Segundo autores da psicologia, não podemos falar da constituição psíquica sem nos referimos ao outro, ao social. Esses mesmos autores questionam se é possível atender aos quesitos necessários ao desenvolvimento emocional saudável de uma criança, dentro de uma instituição de acolhimento, devido a grande circulação de cuidadores e a inconstância do vínculo afetivo no dia a dia das crianças abrigadas. Pois, a situação de abrigamento reforça a instabilidade vivida que caracteriza o próprio abrigamento.
A criança no abrigo
Em alguns momentos o abrigo é capaz de suprir os cuidados que uma criança abandonada precisa, como em situação de violência ou em caso de perda dos pais e família. Porém, a permanência ao longo de muitos anos nessa instituição, que não favorece a individualidade das crianças, pode ser prejudicial à saúde emocional. Pois, muitos usam as mesmas roupas, dormem em quartos divididos por faixa etária, o que faz com que conforme crescem mudem de quarto, e também fiquem separados de irmãos de idades diferentes.
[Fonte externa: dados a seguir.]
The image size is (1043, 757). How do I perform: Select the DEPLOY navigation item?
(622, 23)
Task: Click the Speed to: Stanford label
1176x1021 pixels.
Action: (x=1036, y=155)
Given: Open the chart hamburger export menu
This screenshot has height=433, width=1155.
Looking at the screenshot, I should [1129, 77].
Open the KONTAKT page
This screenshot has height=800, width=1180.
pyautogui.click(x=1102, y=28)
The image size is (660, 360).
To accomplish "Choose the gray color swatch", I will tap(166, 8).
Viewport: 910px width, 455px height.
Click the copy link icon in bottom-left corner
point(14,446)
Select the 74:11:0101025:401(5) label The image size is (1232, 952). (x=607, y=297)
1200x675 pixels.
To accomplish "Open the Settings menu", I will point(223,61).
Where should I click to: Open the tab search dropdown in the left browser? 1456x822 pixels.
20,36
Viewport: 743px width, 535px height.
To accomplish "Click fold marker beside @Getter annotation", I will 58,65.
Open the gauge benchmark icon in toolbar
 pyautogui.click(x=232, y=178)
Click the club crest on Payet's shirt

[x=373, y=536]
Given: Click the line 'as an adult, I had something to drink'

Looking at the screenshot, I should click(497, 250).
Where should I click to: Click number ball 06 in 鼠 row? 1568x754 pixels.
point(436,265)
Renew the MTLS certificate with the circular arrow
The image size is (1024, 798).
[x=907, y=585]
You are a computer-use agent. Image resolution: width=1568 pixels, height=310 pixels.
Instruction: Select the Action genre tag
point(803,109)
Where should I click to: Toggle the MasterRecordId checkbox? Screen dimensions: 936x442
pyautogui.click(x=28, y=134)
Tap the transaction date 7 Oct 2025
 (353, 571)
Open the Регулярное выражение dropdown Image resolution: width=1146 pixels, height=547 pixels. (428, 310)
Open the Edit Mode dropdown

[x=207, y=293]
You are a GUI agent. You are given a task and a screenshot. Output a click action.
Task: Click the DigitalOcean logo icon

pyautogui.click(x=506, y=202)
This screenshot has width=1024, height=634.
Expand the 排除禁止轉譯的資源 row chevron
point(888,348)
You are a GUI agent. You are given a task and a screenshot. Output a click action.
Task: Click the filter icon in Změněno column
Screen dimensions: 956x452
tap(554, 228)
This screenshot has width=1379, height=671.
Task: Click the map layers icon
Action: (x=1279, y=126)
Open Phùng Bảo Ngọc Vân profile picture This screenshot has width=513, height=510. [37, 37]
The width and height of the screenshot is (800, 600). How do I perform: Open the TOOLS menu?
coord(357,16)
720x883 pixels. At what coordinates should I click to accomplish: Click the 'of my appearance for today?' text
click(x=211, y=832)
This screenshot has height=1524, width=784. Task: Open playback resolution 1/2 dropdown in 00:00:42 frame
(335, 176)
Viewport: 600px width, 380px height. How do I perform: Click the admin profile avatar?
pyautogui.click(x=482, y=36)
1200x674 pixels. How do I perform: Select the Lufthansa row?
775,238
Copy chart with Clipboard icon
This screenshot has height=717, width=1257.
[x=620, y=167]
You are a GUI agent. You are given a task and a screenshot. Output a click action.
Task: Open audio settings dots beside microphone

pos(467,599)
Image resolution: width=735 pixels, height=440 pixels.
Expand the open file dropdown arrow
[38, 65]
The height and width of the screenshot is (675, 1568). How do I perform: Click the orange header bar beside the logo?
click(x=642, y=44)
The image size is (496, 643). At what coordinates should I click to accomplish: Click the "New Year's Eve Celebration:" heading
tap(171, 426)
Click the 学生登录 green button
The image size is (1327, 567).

Estudiosos do assunto afirmam que os laços familiares são mais efetivos em oferecer à criança meios para sua construção psíquica do que as instituições de abrigamento, e que apesar do trauma sofrido quando há separação da família, este pode ser amenizado em casos de encaminhamento para outra família, do que em casos de permanência no abrigo, onde este pode ser agravado.
O desamparo
Altoé relata a questão do desamparo, citando Freud. Segundo esta autora, apud Freud, “o desamparo se refere à dependência de outra pessoa para sua autopreservação, como acontece com um o bebê humano ao nascer”. E não somente ao fato de suprir necessidades físicas, mas também se refere à introdução da criança na ordem simbólica, que se relaciona com a função da comunicação. O homem, por ser permeado pela linguagem, inventa formas de se relacionar com o mundo em situações de desamparo. É através das primeiras relações que a criança estabelece uma maneira de lidar com o mundo e as pessoas ao redor.
O desamparo vivido pelas crianças abrigadas está relacionado à desestruturação de suas famílias, que também vivem em situação de desestruturação social. Assim, nos abrigos, devido a precariedade dessas instituições, elas sofrem a ação do Estado, que “visa” sua proteção, mas que repete de forma traumática essa desestruturação social. Por isso, defende o Estatuto da criança e do Adolescente, que toda criança deve viver no seio de uma família, e não em uma instituição.